Yao Fuxin, un militant syndical chinois qui, en 2002, avait pris la tête d’une action de protestation pacifique contre la corruption qui avait entraîné la faillite d’une aciérie, a été libéré de prison le 16 mars, après une peine de 7 ans pour "subversion contre la puissance étatique".

En mars 2003, après un procès expédié en quatre heures deux mois plus tôt, Yao Fuxin et Xiao Yunliang avaient été condamnés à des peines d’emprisonnement pour avoir dirigé des actions de protestation de travailleurs qui réclamaient leurs arriérés de salaire et le versement de leurs pensions à l’usine Liaoyang Ferroalloy, dans le nord-est de la province de Liaoning.

En mars 2002, 15.000 travailleurs de cinq aciéries avaient protesté contre la corruption du gouvernement et de la direction d’entreprises de l’État. Un an auparavant à l’usine Liaoyang Ferroalloy, le personnel avait affirmé que 2.000 tonnes de minerai avaient disparu, entraînant la faillite de l’entreprise et le non paiement de leurs salaires et primes.

Xiao Yunliang, un métallurgiste à la retraite, avait été libéré trois semaines avant la fin de sa peine de quatre ans de prison, en mars 2006.

Mais Yao Fuxin a continué à subir les conditions exécrables de la prison n°2 de Lingyuan où il a eu deux crises cardiaques, un accident vasculaire cérébral, dans une cellule à la fenêtre ouverte en permanence au plus fort de l’hiver. Il a aussi été privé de sommeil. Les gardiens avaient ordonné aux autres détenus de le piétiner lorsqu’il s’endormait.

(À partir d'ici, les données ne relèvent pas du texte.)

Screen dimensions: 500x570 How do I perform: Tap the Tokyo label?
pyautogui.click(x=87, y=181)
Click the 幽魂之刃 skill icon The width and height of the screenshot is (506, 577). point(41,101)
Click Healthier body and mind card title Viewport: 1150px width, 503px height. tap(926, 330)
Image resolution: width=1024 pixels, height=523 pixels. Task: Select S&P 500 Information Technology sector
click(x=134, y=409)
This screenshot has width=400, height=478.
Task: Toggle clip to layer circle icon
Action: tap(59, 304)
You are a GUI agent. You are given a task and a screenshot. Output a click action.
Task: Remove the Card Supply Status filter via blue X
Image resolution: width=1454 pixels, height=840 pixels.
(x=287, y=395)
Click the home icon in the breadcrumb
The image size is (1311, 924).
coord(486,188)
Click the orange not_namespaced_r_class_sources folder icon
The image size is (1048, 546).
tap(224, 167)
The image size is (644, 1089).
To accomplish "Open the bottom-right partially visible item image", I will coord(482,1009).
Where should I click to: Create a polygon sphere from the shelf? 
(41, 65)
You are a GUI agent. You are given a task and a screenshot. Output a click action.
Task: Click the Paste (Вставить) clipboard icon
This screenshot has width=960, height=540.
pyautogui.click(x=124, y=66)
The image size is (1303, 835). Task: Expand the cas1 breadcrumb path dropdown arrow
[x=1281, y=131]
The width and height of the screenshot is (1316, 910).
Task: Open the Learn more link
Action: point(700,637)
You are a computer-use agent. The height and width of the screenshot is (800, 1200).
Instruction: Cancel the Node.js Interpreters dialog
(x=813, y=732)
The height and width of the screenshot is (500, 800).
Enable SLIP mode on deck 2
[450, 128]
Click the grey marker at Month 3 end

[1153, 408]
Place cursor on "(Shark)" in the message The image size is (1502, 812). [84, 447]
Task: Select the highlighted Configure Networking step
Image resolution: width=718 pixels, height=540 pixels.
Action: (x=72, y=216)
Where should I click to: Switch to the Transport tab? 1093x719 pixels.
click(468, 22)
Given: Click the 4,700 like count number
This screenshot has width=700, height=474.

À sa libération la semaine dernière, Yao Fuxin, qui est maintenant âgé de 63 ans, n’a pas exprimé de remords. "Je n’ai rien fait de mal", a-t-il déclaré lors d’une interview téléphonique, ajoutant que lui et d’autres ne faisaient qu’exercer les droits que leur reconnaît la constitution chinoise. "Je n’ai pas de regrets. Je n’ai fait que protéger les intérêts du pays et de la population, les intérêts que la loi reconnaît aux travailleurs."